Os jogadores demoraram, mas finalmente se manifestaram. Ignorados nas discussões sobre a volta do futebol, querem ser consultados, ouvidos. Ameaçam até não entrar em campo.
Mas até este movimento é criticado por quem conhece os bastidores. O atacante Rafael Sobis detonou a alienação de alguns jogadores. “Infelizmente, são sempre os mais velhos que se envolvem. Os mais jovens querem Internet, querem vida boa, não sabem nada do que está acontecendo. Muitos não sabem nem a regra do futebol, não sabem por que treinam e para que serve cada tipo de treinamento. As pessoas mais velhas vão saindo do futebol e fica difícil unir todo mundo.
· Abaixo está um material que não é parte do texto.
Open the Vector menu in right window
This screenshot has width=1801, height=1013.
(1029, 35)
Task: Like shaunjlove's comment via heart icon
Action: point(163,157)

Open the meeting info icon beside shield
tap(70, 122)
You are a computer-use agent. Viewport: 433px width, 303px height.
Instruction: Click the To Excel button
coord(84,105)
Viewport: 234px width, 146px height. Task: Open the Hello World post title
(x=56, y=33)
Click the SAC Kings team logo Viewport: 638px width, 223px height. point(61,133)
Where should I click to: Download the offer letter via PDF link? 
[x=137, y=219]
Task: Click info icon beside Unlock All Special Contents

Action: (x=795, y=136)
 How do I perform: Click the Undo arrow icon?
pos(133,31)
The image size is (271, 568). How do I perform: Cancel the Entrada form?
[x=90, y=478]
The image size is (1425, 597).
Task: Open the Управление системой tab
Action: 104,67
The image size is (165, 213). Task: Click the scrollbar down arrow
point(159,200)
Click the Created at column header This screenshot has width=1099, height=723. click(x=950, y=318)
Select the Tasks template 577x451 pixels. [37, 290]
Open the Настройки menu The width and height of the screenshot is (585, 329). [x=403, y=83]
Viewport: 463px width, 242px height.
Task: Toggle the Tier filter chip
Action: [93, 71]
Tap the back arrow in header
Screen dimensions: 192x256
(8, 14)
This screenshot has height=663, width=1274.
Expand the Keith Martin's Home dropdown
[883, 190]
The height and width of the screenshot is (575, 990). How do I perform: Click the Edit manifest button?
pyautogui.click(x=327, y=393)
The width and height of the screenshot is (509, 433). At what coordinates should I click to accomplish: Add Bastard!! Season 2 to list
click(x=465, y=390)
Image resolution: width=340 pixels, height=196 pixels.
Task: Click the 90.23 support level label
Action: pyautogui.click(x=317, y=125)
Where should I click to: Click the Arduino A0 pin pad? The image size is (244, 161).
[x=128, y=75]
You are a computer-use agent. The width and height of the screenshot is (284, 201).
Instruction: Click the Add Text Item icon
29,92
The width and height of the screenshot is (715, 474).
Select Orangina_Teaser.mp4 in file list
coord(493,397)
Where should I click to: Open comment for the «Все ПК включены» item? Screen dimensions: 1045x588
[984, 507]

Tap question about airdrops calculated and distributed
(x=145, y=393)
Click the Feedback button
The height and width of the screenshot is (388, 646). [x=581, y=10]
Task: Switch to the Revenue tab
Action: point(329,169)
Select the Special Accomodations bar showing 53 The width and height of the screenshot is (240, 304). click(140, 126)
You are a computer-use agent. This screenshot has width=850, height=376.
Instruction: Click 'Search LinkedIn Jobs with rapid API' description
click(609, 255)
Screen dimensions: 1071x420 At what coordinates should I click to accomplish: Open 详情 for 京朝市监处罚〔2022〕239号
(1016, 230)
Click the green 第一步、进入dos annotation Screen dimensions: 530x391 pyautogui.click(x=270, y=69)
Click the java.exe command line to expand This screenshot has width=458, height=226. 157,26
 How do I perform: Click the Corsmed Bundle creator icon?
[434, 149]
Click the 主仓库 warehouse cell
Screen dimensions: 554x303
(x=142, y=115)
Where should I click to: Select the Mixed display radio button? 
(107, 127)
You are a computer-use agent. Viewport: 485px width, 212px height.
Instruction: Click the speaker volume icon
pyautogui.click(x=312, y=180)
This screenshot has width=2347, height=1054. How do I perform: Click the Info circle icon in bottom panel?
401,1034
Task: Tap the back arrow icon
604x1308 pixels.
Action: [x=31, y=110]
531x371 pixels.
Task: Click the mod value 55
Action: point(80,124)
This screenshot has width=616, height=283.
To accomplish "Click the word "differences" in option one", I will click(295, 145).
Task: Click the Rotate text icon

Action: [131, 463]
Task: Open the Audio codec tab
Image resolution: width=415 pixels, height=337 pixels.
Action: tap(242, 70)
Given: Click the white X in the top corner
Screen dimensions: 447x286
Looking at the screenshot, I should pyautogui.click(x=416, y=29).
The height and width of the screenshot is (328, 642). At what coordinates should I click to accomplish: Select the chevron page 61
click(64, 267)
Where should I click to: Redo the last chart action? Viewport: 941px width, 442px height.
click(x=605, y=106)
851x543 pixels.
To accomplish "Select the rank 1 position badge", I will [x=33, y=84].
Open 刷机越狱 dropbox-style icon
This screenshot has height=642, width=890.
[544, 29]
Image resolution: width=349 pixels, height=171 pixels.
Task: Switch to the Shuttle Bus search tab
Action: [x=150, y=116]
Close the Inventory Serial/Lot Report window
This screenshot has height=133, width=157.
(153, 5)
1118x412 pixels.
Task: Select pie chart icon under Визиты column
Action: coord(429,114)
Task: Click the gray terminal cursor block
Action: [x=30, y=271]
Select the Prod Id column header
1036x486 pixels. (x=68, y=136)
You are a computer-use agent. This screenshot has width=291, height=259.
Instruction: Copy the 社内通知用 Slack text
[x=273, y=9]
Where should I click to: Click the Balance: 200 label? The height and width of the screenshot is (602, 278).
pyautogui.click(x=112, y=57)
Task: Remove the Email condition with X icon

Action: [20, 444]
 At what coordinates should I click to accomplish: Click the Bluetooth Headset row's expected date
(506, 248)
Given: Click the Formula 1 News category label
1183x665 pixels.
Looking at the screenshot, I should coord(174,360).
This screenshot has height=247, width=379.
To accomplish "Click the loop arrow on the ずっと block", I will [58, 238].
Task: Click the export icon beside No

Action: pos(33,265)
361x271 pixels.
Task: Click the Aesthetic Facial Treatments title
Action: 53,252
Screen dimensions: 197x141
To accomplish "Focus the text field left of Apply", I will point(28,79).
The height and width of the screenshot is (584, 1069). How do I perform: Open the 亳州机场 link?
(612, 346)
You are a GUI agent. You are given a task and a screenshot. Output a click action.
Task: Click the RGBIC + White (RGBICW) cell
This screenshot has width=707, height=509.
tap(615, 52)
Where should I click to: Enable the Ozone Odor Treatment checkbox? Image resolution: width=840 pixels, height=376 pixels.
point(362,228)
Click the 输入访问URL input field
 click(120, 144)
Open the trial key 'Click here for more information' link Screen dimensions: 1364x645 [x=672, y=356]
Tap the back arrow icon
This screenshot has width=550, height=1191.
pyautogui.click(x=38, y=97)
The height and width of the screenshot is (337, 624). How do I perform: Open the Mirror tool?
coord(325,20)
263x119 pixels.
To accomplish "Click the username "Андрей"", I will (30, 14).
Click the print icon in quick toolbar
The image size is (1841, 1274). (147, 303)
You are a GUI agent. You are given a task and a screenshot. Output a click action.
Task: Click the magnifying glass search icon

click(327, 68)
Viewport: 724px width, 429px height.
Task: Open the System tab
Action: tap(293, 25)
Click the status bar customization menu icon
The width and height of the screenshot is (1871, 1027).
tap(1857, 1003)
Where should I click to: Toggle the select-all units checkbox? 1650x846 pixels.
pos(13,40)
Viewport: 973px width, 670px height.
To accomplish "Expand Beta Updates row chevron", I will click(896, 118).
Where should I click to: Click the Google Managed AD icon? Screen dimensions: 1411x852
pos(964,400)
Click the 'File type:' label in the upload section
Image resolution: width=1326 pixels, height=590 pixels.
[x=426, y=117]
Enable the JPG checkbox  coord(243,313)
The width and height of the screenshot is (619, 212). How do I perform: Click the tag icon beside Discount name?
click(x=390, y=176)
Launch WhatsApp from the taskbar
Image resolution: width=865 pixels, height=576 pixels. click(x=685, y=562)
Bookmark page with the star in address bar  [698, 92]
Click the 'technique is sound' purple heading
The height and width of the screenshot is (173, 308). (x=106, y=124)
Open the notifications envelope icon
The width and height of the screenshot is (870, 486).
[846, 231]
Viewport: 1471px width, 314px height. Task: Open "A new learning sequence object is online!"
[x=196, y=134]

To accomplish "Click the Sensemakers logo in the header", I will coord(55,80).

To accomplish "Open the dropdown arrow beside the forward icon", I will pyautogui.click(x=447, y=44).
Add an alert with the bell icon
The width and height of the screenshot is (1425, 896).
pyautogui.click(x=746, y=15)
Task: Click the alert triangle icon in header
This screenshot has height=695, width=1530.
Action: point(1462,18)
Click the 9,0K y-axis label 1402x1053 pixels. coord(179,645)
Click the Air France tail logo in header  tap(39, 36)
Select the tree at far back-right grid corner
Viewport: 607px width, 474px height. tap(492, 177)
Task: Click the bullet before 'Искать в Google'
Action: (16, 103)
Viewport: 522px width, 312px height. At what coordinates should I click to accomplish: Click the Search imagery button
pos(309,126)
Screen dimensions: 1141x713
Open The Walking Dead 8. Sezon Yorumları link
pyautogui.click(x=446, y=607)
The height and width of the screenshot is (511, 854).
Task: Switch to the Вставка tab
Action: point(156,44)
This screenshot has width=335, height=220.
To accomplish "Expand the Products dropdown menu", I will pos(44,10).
Tem gente que não se preocupa mesmo, em todas as profissões. Mas a gente que é mais velho vai tentando ajudar, e vai rezando para que esses mais jovens possam saber pelo que estão lutando”.
O ex-jogador e hoje comentarista Pedrinho também condena a pressa: “As pessoas estão perdendo a noção do que está acontecendo, colocando o futebol como se fosse a coisa mais importante do mundo. Nós dependemos do futebol, mas não podemos ser incoerentes, irresponsáveis. Eu quero que o futebol sobreviva, mas como vou trabalhar com isso se tem pessoas próximas morrendo. Eu perdi um conhecido de 43 anos, um cara super saudável”, disse o comentarista do Grupo Globo.
Quando a onda de paralisações do futebol começou, publiquei aqui no blog o diagnóstico do virologista alemão Jonas Schmidt-Chanasit sobre a situação do futebol. Disse ele: “Não é realista pensar que esta temporada (2019/2020) possa terminar, basta verificar qual é a situação em toda a Europa e ainda aquilo que está para vir. Nesse sentido, não há previsão de que o futebol possa recomeçar. Só no início do próximo ano, no mínimo”, projetou.
Mas o futebol se acha o João Teimoso, aquele brinquedinho de base arredondada que, por mais que seja inclinado, tende a permanecer de pé. Não duvidemos. A bola deve voltar a rola daqui a alguns dias nas principais ligas do mundo e no Brasil. Para limpar a barra, clubes e federações criarão hashtags bonitinhas capazes de causar comoção. Todos acharão engraçadinho. Curtirão, compartilharão. Enquanto o doente futebol estiver nas quatro linhas, o mundo continuará na torcida por outro time: o dos cientistas à caça da vacina!